--- What the exercise asks ---
Search the data for the string "Open" and gather each line it is in.

Exercise materials Start Marker

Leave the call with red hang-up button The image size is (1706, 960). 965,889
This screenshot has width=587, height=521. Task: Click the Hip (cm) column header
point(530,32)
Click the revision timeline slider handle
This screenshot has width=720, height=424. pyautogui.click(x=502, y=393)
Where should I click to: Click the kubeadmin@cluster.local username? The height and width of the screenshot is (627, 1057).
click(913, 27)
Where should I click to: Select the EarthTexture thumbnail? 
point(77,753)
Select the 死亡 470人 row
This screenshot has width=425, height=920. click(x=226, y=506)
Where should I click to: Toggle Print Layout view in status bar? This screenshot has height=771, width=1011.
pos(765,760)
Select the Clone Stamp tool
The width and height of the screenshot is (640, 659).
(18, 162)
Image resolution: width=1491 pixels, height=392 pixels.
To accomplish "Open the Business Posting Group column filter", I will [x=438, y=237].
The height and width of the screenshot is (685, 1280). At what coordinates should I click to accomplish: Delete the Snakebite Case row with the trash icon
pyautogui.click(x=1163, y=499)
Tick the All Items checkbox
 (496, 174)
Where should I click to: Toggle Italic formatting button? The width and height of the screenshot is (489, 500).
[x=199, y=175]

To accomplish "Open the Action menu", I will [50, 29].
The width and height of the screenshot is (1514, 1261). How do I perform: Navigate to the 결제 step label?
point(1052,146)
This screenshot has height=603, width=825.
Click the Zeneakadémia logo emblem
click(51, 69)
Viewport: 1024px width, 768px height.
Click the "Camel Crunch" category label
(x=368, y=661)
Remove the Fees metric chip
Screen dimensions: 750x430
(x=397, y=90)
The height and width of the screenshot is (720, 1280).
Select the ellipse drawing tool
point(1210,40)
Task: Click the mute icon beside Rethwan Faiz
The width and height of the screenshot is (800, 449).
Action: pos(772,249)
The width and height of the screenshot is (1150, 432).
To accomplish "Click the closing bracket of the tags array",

Exercise materials End Marker

--- Task answer ---
To accomplish "Open the Business Posting Group column filter", I will [x=438, y=237].
To accomplish "Open the Action menu", I will [50, 29].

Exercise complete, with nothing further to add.